Apa yang Mbak Dee suka dari menulis buku?

Menciptakan dunia, kehidupan, dan karakter baru, tenggelam di dalamnya dan berinteraksi dengan alam imajinasi. Bagi saya itu semua adalah kepuasan dan rekreasi.

Minta tips dong untuk kita-kita yang lagi belajar jadi penulis ini.

Menulis adalah keahlian yang butuh proses panjang dan jam terbang tinggi. Jadi, berlatihlah dari sekarang. Just keep it small. Have small targets, but keep doing them. Bisa satu artikel blog satu minggu, satu cerpen satu bulan, satu novel satu tahun, dsb. Tapi teruslah berlatih. Miliki wawasan dengan banyak membaca.


RAPID QUESTION

Hutan atau laut?
Laut.

Kopi atau es krim?
Kopi.

Masa depan atau masa lalu?
Masa depan.

Buku harian atau Twitter?
Buku harian.

Alien atau UFO?
Alien.

The Jakarta Globe | Frankfurt Book Fair | November, 2014 | by Jaime Adams


What were your impressions from Frankfurt Book Fair 2014?

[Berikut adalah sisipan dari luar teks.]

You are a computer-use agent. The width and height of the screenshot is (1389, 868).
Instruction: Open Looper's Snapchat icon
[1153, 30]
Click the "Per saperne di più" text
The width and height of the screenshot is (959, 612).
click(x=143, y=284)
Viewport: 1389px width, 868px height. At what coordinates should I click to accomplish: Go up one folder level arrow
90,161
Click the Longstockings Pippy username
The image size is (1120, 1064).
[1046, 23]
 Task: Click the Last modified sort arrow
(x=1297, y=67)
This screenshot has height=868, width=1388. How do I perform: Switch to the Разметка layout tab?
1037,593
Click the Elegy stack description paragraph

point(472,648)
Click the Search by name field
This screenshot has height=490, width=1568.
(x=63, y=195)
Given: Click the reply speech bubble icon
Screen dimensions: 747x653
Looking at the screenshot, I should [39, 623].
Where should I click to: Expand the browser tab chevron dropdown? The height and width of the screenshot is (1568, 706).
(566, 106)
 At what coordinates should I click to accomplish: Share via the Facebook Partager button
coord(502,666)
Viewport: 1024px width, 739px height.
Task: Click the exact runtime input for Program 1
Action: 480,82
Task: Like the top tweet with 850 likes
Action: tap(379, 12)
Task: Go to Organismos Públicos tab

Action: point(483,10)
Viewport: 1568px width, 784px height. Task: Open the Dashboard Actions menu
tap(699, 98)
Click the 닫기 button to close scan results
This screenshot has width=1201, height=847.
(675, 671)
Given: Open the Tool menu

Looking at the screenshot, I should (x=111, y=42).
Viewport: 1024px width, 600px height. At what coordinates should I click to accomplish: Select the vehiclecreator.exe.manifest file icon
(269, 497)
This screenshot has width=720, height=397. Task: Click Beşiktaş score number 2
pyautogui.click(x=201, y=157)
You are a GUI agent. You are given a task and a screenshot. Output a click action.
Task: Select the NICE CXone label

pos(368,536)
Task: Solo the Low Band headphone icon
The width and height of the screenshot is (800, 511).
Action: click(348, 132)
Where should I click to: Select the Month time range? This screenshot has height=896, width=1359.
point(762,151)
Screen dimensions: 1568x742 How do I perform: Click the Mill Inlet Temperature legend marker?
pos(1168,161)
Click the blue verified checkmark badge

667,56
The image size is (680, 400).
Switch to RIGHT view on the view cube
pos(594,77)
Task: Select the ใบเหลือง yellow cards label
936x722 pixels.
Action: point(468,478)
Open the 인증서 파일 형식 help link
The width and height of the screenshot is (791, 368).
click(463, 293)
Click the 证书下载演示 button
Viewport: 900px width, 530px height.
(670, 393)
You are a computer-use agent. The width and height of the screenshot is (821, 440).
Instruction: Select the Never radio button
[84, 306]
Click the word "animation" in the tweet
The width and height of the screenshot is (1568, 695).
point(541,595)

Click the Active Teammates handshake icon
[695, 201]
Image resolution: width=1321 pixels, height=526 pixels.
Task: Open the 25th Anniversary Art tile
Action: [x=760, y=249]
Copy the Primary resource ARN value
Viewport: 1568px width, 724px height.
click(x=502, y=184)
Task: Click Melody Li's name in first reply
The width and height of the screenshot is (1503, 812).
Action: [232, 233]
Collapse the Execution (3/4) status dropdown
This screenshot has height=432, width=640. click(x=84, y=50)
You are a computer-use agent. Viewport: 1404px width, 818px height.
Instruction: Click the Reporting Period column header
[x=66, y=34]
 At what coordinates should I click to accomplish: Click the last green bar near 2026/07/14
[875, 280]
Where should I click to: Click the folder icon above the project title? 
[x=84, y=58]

It was bigger than I expected. I’ve heard about FBF as one of the biggest book fairs in the world, but to actually be there and saw the size of the event was an entirely different experience. When I saw the Guest of Honor building I immediately imagined how it would be like if it was the Indonesian flag, Indonesian sign, and Indonesian books presented there. It was thrilling.

How did you experience the symbolic handover ceremony, where Indonesia was officially named Guest of Honour country for next year?

It was touching. We all could see how emotional it was for Finland, knowing how hard they have prepared and their volumes of work for being the Guest of Honor in 2014. The stark contrast between the cool Finland and hot Indonesia was also very interesting. It was like we were taken to travel to another side of the globe and experience the colorful world of culture and literature. I was more than proud to be one of delegates, introducing Indonesia the best way I could, from the talk to the ikat dress I wore from Ikat Indonesia. I know it was a literature event, but at that moment it really felt it was way more than that. It’s cultural. Book became a meeting point where people from all over the world meet and be in touched with the beauty of diversity.

You traveled to Berlin afterwards to have a reading at Dussmann. Could you share with me how the event went? Who were the people in the crowd, did you think there was much interest in you/ Indonesian literature in general?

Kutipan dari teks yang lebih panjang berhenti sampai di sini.